Imelda Marcos said she was reminded of the song "Ghostbusters," because "there's something beyond logic" at work in Aquino's campaign. Asked whose ghost she was talking about, she hesitated, then said, "What else? The communist ghost. We need a ghostbuster, a communist buster."
Pressed further on the suggestion that Aquino's assassinated husband represents a "ghost" in the campaign, Imelda Marcos said, "You know, the thing is it's kind of a convenient, hysterical ghost, an emotion that is very convenient for the communists to use. It's very classic."
In an apparent dismissal of Aquino's reputation as a devout Roman Catholic, she added: "All this prayer thing, this is packaging."
Imelda Marcos said that while her husband had been called "a tyrant," he was "really a man of peace, a humanist and an enlightened leader" who, she said, used constitutional provisions such as martial law rather than violence. She referred to Marcos' declaration of martial law from 1972 to 1981, a period in which he changed the constitution to allow a president to run for reelection indefinitely.
Imelda Marcos gave a vague reply when asked about allegations that she, her family and presidential friends maintained "hidden wealth" abroad, and she denied that her husband is in poor health.
The U.S. courts and Congress have "evidence and documents to say that we have this," she said regarding the allegations that the Marcoses maintain properties in the United States. "It is open, and Mr. Solarz has gotten into this." She referred to Rep. Stephen J. Solarz (D-N.Y.), whose House subcommittee is holding hearings on the hidden wealth issue.

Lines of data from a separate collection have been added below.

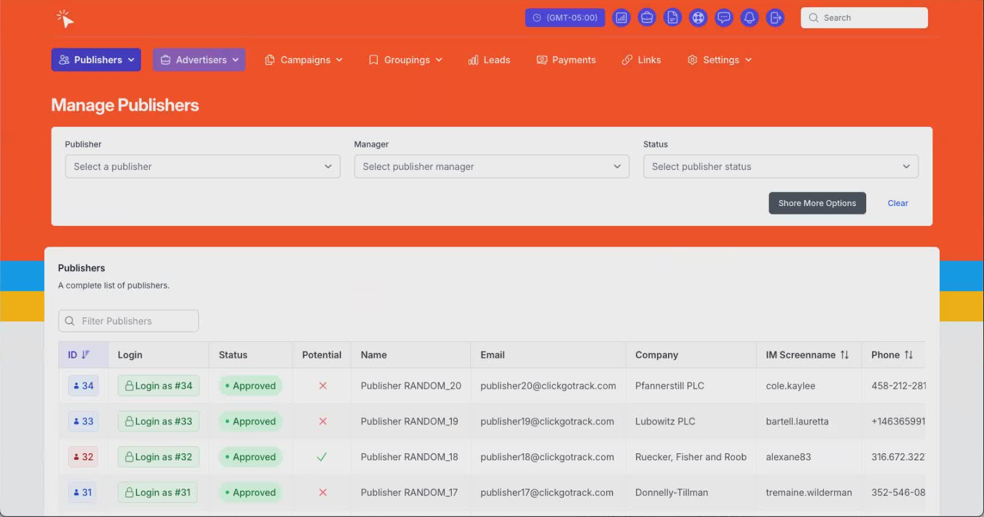Open the Select publisher manager dropdown
Image resolution: width=984 pixels, height=517 pixels.
pos(491,167)
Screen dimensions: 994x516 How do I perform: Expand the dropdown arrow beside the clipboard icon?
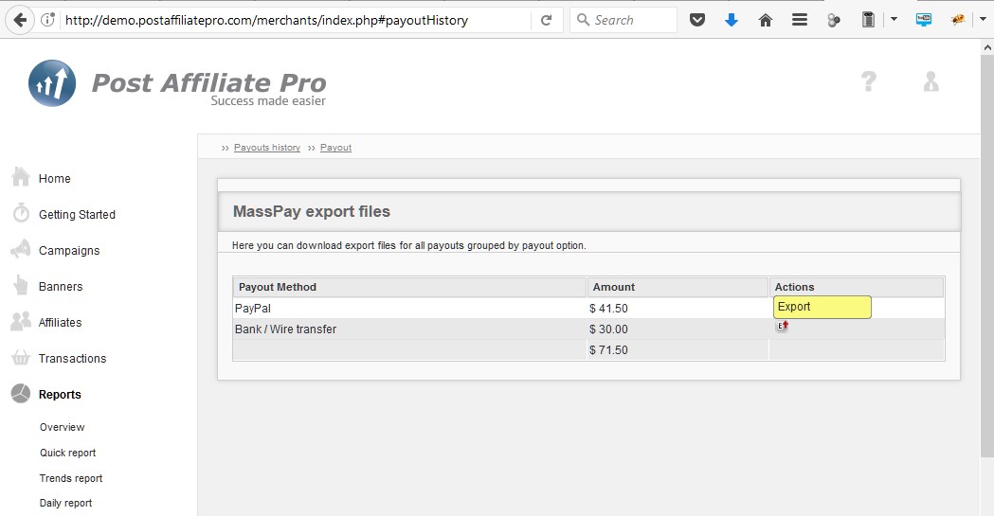point(894,20)
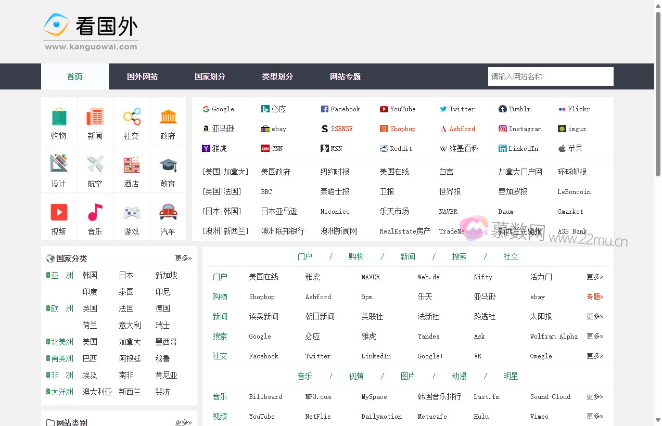Select the 网站专题 menu item
Screen dimensions: 662x426
(x=345, y=76)
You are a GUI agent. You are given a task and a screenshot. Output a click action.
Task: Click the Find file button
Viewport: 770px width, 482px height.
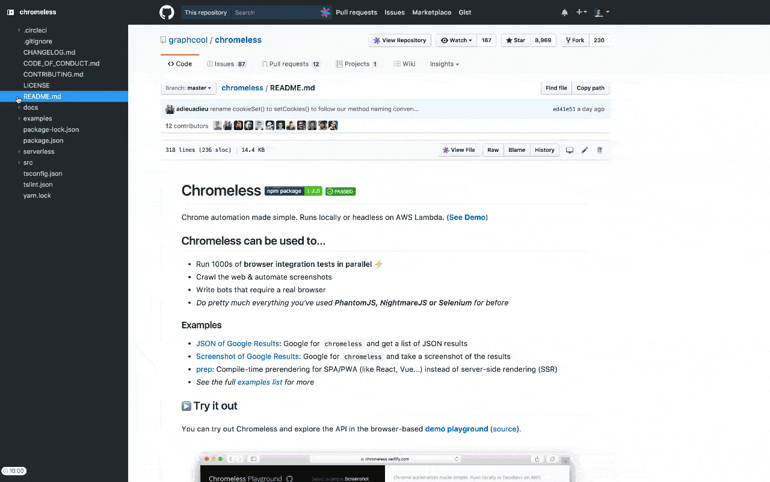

"Anyway, I think the thing . . . is a little too much," Imelda Marcos said. "The things that have been done to this country are not to be believed. What we have to go through and what we have to take from our allies and friends."
Regarding the president's health, she said Marcos "just recovered last year" from an illness she would not disclose but "is completely recovered and he is not sick of anything incurable."